Check if your certificate was issued by Let’s Encrypt:

openssl x509 -in /etc/letsencrypt/live/yourdomain.com/fullchain.pem -noout -issuer -enddate -subject

Expected output:

issuer= C = US, O = Let's Encrypt, CN = E8
notAfter=Jan  4 08:37:39 2026 GMT
subject=CN = yourdomain.com

Step 6: Fix the Renewal and Reload Automation

Ensure acme.sh knows how to reload your web server when certificates renew:

grep Le_ReloadCmd ~/.acme.sh/yourdomain.com_ecc/yourdomain.com.conf

If it’s blank, set it again:

~/.acme.sh/acme.sh --install-cert -d yourdomain.com \
  --cert-file      /etc/letsencrypt/live/yourdomain.com/cert.pem \
  --key-file       /etc/letsencrypt/live/yourdomain.com/privkey.pem \
  --fullchain-file /etc/letsencrypt/live/yourdomain.com/fullchain.pem \
  --reloadcmd "systemctl reload lsws || /usr/local/lsws/bin/lswsctrl reload"

Confirm a cron job exists for automatic renewals:

crontab -l | grep acme.sh

If not, add one:

~/.acme.sh/acme.sh --install-cronjob

Step 7: (Optional) Fix the CyberPanel Hostname SSL

The CyberPanel admin panel’s SSL is separate from your websites.
Go to:

CyberPanel → SSL → Hostname SSL → Issue SSL

Now that the default CA is Let’s Encrypt, it will use it automatically.

Step 8: Testing and Confirmation

Test your site:

curl -I https://yourdomain.com

And confirm the certificate chain from anywhere:

openssl s_client -connect yourdomain.com:443 -servername yourdomain.com </dev/null | openssl x509 -noout -issuer -enddate

If you see “Let’s Encrypt” and a valid expiry date — you’re done.

Final Notes

Don’t use --force unless you need to re-issue. Each forced run counts toward your 5-per-week limit.

acme.sh keeps logs under /root/.acme.sh/acme.sh.log — check here if something goes wrong.

CyberPanel users can safely use CLI commands for troubleshooting — the panel will pick up changes automatically.
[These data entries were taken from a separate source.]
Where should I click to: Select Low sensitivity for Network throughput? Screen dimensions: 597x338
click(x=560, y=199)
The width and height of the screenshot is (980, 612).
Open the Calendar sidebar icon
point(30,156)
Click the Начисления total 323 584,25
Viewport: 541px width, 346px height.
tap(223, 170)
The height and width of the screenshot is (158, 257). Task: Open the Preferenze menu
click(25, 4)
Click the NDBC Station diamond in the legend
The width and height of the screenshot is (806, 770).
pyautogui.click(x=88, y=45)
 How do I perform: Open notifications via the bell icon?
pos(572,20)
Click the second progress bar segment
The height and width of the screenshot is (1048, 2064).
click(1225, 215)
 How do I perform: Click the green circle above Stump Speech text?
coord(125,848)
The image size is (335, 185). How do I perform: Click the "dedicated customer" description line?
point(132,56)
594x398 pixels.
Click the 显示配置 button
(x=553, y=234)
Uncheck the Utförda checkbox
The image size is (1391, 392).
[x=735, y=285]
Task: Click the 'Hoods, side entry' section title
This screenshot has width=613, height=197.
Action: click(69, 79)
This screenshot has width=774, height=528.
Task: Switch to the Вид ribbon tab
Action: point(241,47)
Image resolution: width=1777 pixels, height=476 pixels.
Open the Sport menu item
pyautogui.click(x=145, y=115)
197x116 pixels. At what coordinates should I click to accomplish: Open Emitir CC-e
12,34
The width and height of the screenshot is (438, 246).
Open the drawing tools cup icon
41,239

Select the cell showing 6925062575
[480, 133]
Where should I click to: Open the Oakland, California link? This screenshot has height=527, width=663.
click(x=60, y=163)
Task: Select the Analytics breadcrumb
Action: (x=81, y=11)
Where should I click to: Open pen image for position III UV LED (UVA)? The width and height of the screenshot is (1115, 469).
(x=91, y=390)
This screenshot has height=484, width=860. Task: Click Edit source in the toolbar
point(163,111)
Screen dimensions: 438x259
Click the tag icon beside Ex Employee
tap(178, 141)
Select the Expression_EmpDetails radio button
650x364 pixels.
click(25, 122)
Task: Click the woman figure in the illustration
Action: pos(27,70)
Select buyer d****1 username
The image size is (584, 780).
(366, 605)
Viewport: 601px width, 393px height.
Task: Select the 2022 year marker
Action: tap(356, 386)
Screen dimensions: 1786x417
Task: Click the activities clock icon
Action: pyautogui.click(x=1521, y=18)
TL;DR — Quick Recovery Cheatsheet

StepCommandPurpose
Check CA~/.acme.sh/acme.sh –show-caSee if it’s ZeroSSL or LE
Switch CA–set-default-ca –server letsencryptMake LE default
Check cert–info -d domain.comSee issuance details
Install cert–install-cert …Deploy without reissuing
Verify certopenssl x509 -in … -issuer -enddateCheck LE issuer
Cron renew–install-cronjobEnsure auto renewals
Reload websystemctl reload lswsApply the new cert

Lessons Learned

  • CyberPanel doesn’t automatically switch to Let’s Encrypt after acme.sh updates — you must set it yourself.
  • Forcing re-issues too many times quickly hits Let’s Encrypt’s rate limits.
  • The existing valid certificate can simply be installed and reloaded — no need to re-request it.